▶ [Ziel A] Erläutern Sie anhand des Textauszugs, warum das mytho-poetische Sammelsurium des Films ironische Funken schlägt.

▶ [Textauszug]
Auch sonst merkt man M. Night
Shyamalans neuem Film DAS MÄDCHEN AUS DEM WASSER den Willen zur Neujustierung
an. Nach vier Filmen für Disney hat Shyamalan das Studio gewechselt und
für Warner die Geschichte eines nymphenartigen Wesens produziert, das in
den Kanälen eines Swimmingpools haust und in seine eigene Welt zurückkehren
muss. Die Idee des Films begann als improvisierte Gutenachtgeschichte, die der
Filmemacher seinen beiden Töchtern erzählte. Die eigentümliche
Mischung aus düsterem Horror, Melodram und dick aufgetragener Botschaft
ist dabei erhalten geblieben. Statt des doppelten Bodens, der mit den Zweifeln
der Zuschauer spielt, bekennt sich Shyamalan diesmal aber zu einer märchenhaften
Fabulierlust, zum Ausbuchstabieren eines ganzen umfassenden Mythos.
"The Cove", die Zuflucht,
nennt sich ein U-förmiger Wohnblock mit 57 Apartments, in dessen zentralem
Hof ein Swimmingpool liegt. Hier, dem einzigen Schauplatz, entdeckt der verschlossene
Hausmeister Cleveland (Paul Giamatti aus SIDEWAYS) eine geheimnisvolle Frau namens Story (Bryce Dallas Howard),
die sich im Pool versteckt. Sie ist eine "Narf", eine Art Nymphe,
die unsere Welt besucht, um mit ihren übersinnlichen Fähigkeiten ihre
Mission zu erfüllen. Verfolgt wird sie von bösartigen Ungeheuern,
den "Scrunts", die wie grasbewachsene Werwölfe aussehen und mit
aller Macht verhindern wollen, dass Story ihre Reise zurück in die "Blaue
Welt" antritt. Natürlich versucht der Hausmeister ihr dabei zu helfen,
aber erst mit Unterstützung der übrigen Mieter und ihren je besonderen
Fähigkeiten gelingt es, Story wieder auf die Heimreise zu schicken.
Dieses wilde mytho-poetische Sammelsurium,
ein komplettes "Ökosystem von Wesen", wie Shyamalan sagt, schlägt
vor allem deshalb ironische Funken, weil Shyamalan seinem Minimalismus treu
bleibt und sich in den ersten beiden Dritteln des Films daran hält, so
wenig Fantastisches wie möglich ins Bild zu rücken. Selbstverständlich
ist bei Story niemals ein Fischschwanz zu sehen. Selbstverständlich ist
Paul, der große Held der Geschichte, ein Ritter von eher trauriger Gestalt.
Und versteckte Hinweise zur Rettung der Pool-Nixe finden sich nicht etwa in
einer goldbeschlagenen Truhe sondern auf einer ordinären Cornflakes-Packung.
Damit schöpft der Film viel
warmherzigen Humor aus der offensichtlichen Diskrepanz zwischen mythischem Panoramabild
und allzu ordinärer Realität: "Herr der Ringe im Hinterhof"
könnte man diese Methode nennen. Und Shyamalan beweist erneut sein ungeheures
Talent, mit wenigen langen Einstellungen jenseits der Genreklischees glaubhaft
einen ganzen Kosmos entstehen zu lassen.

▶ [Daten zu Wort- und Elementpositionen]
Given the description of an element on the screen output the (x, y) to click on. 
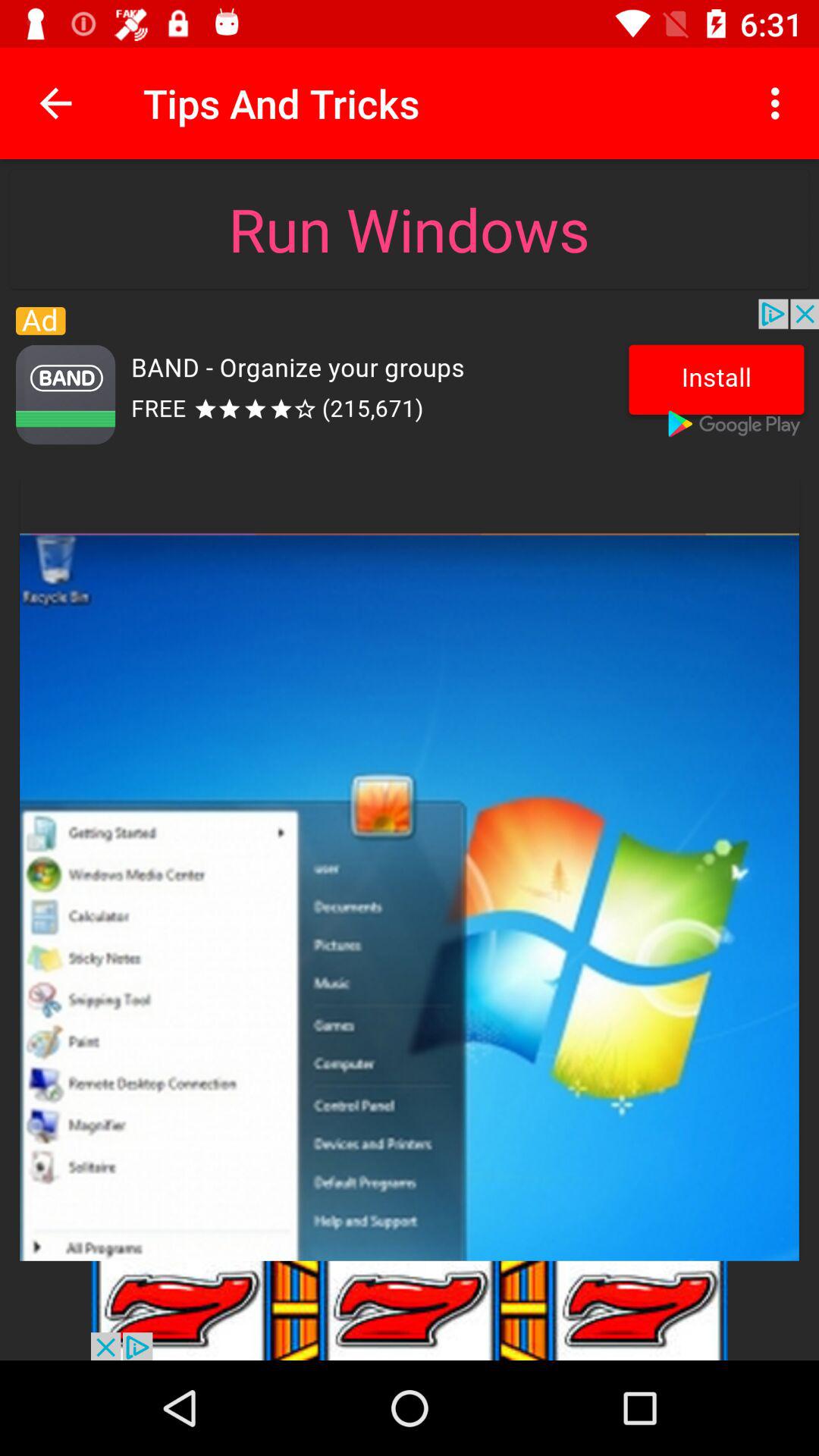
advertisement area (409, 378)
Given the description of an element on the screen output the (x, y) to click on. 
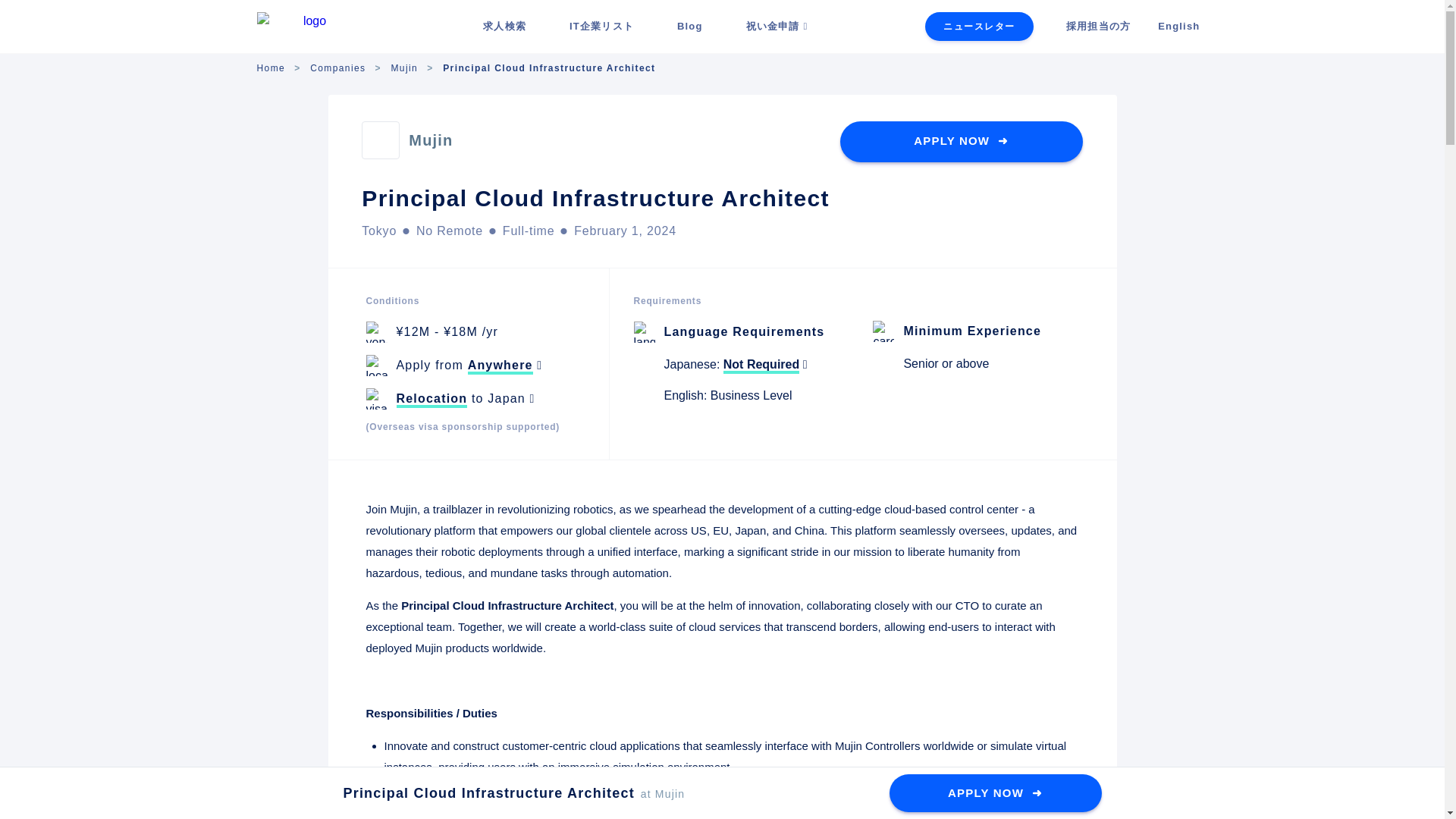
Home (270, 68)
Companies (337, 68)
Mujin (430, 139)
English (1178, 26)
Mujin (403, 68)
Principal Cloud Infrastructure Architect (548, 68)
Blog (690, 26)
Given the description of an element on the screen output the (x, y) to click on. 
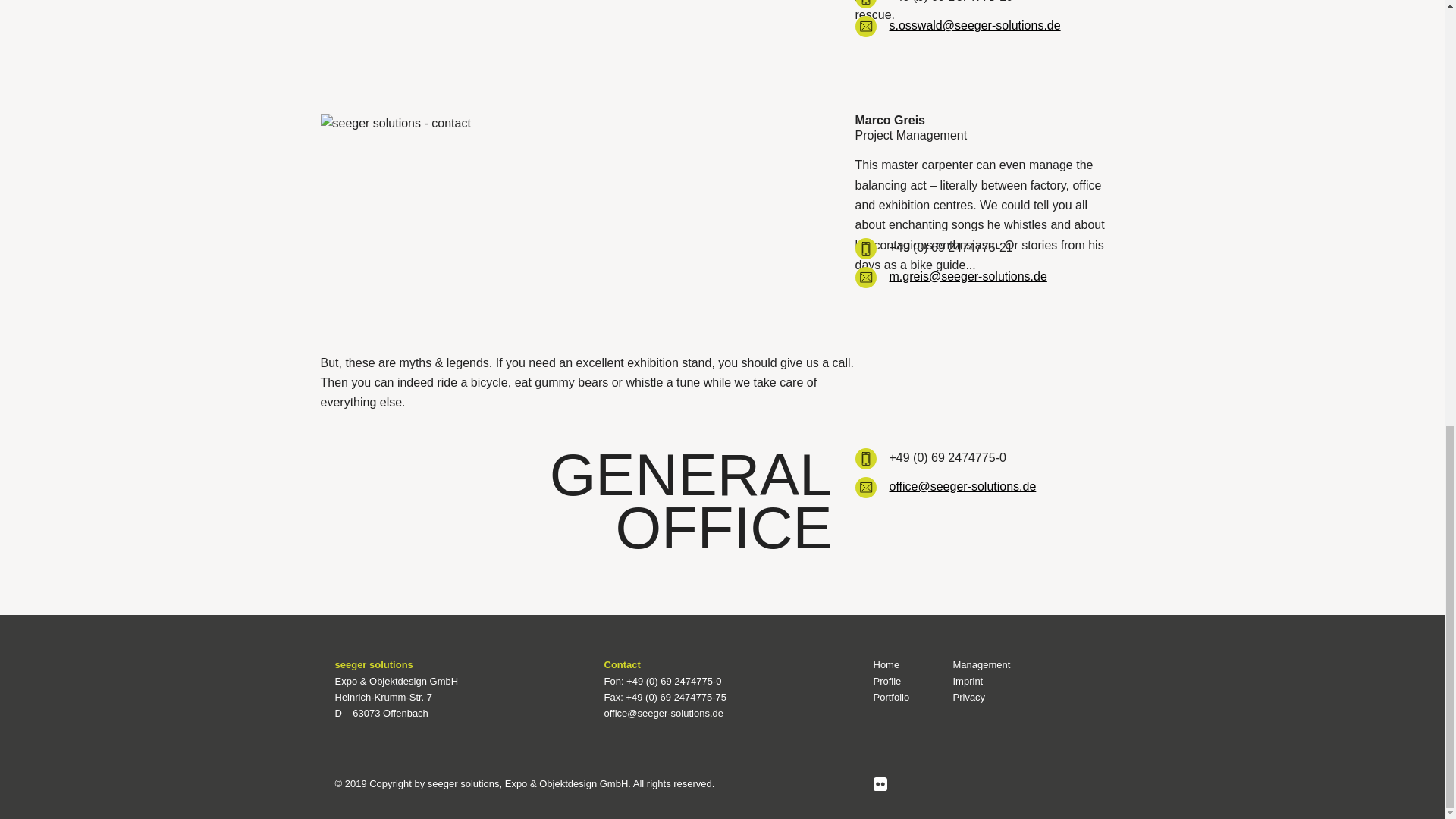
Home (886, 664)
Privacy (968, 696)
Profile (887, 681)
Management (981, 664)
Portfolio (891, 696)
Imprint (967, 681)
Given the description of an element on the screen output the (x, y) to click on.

▶ [Ziel B] Extrahieren Sie aus der Auflistung die Zeilen von der Zeile mit „Home (886, 664)“ bis einschließlich der letzten Zeile der Auflistung, und geben Sie sie unverändert wieder.

▶ [Vollständige Ausgabe A] Es schlägt vor allem deshalb ironische Funken, weil Shyamalan seinem Minimalismus treu bleibt und sich in den ersten beiden Dritteln des Films daran hält, so wenig Fantastisches wie möglich ins Bild zu rücken. So ist bei Story niemals ein Fischschwanz zu sehen, und die versteckten Hinweise zu ihrer Rettung stehen auf einer ordinären Cornflakes-Packung statt in einer goldbeschlagenen Truhe.

▶ [Vollständige Ausgabe B]
Home (886, 664)
Privacy (968, 696)
Profile (887, 681)
Management (981, 664)
Portfolio (891, 696)
Imprint (967, 681)
Given the description of an element on the screen output the (x, y) to click on.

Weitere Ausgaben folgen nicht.